'Once time has established values in their correct order, Boldini will be recognised as the greatest painter of the last century. The New School (of painting) derives from him, as he was the first to simplify lines and planes'. (Gertrude Stein)
Giovanni Boldini was known as the 'magician of movement' by his contemporaries, including Serge Lifar, the Ballets Russes choreographer. The artist painted portraits of his sitters with an exceptional combination of a conservative genre executed in an avant-garde manner. While the artist had known many of the more conservative portrait painters of the time from studying in Paris and Rome and visiting museums such as the Louvre, at the same time he was sympathetic to the next generation of revolutionary painters such as Vincent Van Gogh, Paul Gauguin and Henri de Toulouse-Lautrec, and he also knew on a personal basis popular portraitists of the time, such as John Singer Sargent. It was this awareness of contemporary portrait painting that situates the importance of Boldini's oeuvre within the framework of modern painting, capturing the essence of the era's profound social and cultural change on canvas, as Emile Zola and Marcel Proust had done on paper. Then, as now, he captured the imagination of many artistic and literary luminaries, enjoying sustained success throughout his lifetime right up until the outbreak of the war. Among the many fabulous sitters that passed through his studio were blue-blooded aristocracy, South American heiresses, famous opera singers, dancers, actresses and cocottes. Yet, as these beauties and their families clamoured to have themselves immortalised, the underlying genius of this artist was yet to be fully grasped.
This previously unrecorded work is one of a series of portraits by the artist of the Spanish dancer, Anita de la Feria, painted in Paris in 1900. Boldini had visited Spain in 1877, but the choice of subject may have derived from the influence of John Singer Sargent.
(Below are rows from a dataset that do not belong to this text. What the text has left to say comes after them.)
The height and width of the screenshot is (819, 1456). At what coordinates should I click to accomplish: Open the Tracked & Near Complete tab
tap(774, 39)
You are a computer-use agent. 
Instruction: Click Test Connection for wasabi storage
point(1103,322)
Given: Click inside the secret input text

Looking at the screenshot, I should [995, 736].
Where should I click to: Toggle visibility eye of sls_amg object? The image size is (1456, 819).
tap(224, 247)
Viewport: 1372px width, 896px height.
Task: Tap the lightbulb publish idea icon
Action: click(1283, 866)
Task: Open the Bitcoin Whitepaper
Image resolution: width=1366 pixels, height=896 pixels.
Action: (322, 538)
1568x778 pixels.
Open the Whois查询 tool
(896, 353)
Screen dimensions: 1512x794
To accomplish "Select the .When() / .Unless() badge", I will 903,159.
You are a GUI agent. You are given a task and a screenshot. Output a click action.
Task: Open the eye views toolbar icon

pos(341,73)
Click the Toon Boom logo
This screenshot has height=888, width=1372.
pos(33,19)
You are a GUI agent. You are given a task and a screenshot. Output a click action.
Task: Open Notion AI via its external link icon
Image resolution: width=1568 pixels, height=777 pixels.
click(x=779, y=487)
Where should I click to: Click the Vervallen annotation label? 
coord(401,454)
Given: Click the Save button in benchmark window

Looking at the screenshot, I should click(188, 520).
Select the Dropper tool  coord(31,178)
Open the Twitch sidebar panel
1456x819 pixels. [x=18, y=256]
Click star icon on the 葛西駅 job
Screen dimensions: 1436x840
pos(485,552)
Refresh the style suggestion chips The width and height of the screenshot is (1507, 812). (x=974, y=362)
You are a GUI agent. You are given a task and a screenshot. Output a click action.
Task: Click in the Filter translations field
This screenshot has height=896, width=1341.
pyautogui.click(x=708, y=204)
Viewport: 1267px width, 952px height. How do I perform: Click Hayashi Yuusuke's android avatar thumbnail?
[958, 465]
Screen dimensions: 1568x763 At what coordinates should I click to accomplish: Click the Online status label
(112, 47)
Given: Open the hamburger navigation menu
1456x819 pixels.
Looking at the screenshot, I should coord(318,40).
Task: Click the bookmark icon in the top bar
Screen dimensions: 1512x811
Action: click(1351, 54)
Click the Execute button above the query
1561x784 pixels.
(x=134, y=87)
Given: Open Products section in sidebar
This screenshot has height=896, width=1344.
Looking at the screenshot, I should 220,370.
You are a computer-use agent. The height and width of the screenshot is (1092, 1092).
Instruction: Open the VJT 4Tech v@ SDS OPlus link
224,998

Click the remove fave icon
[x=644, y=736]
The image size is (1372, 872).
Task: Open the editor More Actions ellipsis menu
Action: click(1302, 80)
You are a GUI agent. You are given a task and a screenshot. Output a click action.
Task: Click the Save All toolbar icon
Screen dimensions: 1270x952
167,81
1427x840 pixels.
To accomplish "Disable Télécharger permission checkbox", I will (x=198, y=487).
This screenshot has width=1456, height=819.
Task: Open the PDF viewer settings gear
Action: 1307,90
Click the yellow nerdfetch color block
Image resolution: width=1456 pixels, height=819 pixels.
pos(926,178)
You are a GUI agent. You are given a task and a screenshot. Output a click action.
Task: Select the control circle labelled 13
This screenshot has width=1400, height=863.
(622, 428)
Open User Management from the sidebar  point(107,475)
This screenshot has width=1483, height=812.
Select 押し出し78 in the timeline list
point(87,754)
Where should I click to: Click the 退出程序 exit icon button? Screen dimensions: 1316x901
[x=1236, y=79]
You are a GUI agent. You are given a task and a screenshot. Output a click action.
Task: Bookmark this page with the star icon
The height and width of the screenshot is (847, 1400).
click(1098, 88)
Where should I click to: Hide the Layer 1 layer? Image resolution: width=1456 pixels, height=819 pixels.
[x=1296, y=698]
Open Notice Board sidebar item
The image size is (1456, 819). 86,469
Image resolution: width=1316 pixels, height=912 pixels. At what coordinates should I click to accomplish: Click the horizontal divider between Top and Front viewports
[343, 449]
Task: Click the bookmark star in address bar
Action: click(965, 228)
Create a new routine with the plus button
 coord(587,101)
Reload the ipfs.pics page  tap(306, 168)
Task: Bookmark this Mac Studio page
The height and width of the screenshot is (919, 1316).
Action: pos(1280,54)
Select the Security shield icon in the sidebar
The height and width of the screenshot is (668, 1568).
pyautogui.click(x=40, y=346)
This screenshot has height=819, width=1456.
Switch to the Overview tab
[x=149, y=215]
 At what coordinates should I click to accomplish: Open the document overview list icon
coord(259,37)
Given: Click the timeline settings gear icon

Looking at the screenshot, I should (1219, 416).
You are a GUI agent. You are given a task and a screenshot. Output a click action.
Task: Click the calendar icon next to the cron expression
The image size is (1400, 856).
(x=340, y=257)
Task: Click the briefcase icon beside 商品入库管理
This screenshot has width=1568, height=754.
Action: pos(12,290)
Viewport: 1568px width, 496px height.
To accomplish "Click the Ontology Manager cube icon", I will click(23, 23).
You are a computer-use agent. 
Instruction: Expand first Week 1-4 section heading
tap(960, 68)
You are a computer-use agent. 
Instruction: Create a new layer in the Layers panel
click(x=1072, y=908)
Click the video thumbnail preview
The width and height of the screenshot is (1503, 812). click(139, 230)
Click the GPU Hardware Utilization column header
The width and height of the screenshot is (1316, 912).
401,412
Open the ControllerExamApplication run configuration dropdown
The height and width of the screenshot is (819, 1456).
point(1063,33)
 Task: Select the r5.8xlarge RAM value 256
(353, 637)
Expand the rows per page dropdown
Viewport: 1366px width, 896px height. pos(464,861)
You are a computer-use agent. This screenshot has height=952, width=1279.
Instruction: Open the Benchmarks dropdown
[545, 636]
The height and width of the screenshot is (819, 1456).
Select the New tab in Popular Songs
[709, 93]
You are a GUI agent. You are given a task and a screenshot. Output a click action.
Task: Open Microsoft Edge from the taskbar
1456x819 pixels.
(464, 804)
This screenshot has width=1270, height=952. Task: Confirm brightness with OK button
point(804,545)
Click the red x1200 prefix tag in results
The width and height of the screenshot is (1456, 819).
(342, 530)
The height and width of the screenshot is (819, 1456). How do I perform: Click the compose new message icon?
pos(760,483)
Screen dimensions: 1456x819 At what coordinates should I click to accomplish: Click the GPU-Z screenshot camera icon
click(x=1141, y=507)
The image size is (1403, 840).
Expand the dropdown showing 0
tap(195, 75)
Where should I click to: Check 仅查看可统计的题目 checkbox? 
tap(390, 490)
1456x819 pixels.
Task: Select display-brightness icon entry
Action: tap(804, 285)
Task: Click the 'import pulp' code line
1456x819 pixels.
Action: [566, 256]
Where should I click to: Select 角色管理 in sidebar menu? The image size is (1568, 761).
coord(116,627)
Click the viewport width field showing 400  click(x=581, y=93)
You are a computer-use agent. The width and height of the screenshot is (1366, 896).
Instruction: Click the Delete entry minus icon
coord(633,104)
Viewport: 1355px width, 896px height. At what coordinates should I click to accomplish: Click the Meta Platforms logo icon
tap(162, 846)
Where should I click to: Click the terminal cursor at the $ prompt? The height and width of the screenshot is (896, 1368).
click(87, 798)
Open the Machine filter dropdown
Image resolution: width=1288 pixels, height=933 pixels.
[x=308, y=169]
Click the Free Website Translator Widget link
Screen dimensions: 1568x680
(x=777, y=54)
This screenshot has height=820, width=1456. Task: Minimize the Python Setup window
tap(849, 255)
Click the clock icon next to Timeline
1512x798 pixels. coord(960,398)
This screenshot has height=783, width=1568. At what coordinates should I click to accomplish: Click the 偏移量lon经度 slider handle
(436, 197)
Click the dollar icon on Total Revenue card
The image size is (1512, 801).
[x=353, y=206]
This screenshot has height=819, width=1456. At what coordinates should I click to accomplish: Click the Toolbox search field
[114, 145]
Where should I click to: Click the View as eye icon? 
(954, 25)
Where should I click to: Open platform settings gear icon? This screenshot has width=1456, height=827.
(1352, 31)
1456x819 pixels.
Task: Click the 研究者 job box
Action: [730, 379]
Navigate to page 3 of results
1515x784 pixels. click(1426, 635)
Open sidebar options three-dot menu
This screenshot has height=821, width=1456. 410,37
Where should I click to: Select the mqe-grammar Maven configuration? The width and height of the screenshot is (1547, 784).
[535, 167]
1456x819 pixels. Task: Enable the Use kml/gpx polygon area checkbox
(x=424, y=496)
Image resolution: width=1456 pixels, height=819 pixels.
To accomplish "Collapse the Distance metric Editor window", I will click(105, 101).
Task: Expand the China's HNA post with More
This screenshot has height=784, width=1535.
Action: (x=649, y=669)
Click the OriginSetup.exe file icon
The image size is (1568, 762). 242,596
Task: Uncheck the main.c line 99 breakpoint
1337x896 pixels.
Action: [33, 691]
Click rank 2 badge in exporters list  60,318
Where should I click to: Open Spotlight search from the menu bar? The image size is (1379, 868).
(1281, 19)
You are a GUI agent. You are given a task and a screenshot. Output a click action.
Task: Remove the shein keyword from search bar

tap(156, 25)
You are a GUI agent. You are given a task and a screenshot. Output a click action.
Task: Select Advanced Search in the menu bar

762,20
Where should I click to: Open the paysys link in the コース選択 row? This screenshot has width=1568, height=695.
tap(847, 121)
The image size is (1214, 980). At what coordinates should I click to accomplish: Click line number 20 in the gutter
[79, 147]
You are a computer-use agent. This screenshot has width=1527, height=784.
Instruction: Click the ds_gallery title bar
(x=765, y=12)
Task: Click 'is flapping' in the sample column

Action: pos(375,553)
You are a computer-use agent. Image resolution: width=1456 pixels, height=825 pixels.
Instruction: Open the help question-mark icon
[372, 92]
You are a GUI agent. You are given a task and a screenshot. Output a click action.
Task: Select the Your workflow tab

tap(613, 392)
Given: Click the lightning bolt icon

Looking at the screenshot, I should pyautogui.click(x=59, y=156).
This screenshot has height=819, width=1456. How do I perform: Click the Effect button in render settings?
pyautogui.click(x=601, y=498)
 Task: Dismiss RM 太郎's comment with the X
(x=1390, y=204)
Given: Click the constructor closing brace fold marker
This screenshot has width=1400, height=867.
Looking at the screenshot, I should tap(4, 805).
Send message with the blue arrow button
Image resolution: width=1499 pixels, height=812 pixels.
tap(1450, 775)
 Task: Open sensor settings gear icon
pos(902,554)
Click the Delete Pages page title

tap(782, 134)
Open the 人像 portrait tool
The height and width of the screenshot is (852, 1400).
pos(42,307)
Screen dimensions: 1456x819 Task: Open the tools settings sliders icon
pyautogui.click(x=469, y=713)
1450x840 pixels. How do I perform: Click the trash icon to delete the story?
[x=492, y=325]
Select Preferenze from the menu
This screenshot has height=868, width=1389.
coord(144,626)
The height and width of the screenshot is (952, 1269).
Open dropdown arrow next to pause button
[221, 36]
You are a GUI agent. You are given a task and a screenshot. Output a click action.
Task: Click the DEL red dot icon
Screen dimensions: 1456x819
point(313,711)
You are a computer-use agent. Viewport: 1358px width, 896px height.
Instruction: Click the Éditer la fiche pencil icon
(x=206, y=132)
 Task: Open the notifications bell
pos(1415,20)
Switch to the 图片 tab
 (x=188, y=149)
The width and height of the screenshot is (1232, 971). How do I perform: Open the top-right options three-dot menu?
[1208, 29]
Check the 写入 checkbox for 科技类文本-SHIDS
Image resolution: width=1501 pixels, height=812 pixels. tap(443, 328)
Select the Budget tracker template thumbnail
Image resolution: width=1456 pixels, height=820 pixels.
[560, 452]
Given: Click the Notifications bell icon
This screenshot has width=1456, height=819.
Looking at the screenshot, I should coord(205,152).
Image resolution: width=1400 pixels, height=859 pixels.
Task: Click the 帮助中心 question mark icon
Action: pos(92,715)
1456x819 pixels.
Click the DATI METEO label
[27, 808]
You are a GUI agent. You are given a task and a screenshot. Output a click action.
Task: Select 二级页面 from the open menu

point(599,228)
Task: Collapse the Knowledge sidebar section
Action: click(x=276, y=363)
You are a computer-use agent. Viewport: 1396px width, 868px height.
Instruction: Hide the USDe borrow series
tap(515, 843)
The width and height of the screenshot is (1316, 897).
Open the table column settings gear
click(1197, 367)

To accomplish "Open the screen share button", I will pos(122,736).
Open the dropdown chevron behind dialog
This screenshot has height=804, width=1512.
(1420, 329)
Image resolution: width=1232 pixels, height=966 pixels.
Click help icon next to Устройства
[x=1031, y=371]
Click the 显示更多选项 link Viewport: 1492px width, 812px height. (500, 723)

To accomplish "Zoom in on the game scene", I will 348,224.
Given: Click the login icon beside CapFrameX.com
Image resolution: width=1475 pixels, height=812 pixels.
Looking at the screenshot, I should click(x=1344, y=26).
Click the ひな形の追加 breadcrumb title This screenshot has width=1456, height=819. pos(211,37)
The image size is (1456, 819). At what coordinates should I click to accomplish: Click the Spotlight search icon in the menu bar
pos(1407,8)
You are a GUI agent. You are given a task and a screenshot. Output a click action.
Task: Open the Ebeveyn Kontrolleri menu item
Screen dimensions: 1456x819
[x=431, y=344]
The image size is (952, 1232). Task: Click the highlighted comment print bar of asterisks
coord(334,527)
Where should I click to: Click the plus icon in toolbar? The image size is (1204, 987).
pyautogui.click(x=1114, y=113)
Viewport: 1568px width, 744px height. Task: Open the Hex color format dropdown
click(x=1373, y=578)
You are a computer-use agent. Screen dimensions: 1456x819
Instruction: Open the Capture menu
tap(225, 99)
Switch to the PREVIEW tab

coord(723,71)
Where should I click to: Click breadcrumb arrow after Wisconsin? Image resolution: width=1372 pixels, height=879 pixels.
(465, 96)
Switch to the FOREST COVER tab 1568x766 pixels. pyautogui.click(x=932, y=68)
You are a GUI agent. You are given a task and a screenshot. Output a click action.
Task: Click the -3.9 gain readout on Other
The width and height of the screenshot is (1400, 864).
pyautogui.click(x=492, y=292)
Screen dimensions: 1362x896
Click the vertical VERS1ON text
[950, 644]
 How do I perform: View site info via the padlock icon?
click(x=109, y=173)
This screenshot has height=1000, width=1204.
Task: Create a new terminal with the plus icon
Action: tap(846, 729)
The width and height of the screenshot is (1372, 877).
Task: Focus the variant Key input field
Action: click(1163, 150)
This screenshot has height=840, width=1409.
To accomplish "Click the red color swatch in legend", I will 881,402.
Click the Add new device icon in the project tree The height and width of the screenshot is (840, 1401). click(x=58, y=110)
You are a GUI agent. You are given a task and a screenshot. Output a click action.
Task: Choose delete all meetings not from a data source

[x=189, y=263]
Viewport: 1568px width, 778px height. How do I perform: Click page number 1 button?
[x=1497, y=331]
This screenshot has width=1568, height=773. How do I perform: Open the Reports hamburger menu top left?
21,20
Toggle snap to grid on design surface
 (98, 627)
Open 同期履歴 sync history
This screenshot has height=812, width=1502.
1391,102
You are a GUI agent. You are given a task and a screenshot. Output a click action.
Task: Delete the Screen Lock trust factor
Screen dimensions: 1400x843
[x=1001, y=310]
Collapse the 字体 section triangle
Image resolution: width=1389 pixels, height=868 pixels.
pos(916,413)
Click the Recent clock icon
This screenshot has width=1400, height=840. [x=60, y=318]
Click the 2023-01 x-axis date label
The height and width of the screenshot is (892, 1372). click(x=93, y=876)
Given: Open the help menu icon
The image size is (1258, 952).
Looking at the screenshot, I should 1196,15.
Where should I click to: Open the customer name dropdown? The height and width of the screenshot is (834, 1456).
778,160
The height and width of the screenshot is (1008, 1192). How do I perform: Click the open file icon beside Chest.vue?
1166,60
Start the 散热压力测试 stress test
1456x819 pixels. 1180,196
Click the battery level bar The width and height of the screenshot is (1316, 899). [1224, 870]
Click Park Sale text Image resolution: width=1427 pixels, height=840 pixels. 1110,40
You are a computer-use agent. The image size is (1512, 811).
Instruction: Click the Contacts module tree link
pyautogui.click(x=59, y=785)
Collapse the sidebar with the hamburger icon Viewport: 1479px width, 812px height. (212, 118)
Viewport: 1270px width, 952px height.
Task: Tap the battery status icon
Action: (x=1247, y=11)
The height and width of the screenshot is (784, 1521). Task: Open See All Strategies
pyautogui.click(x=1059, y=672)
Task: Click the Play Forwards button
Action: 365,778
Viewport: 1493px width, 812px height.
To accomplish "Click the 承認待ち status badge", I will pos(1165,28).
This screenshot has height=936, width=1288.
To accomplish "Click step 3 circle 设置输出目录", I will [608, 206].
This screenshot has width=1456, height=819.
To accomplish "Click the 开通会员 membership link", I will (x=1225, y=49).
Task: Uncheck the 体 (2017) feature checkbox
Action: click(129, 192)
The two artists were friends and Sargent lent him his studio on the Boulevard Berthier in 1886. Through this association, Boldin would have been aware of El Jaleo (Isabella Stewart Gardner Museum, Boston), exhibited in the Salon in 1882. In the summer of 1887, he briefly visited San Sebastiano, particularly enjoying the prowess of the bullfighters, Lagartijo and Frascuelo. Meanwhile in Paris, a distinct spanish flavour had been injected into French cafe society with dancers, a tradition which Anita de la Feria and Carolina Ot/gero maintained in the last decade of the century.
Boldini painted three portraits of Anita de la Feria. The present painting is the largest and most important version - the others being smaller and sketchier (figs. 1 and 2). In our painting, the dancer is for the first time engaging the viewer and inviting us to take part in her exotic dance while the exaggerated brushstrokes create a heightened sense of movement and excitement.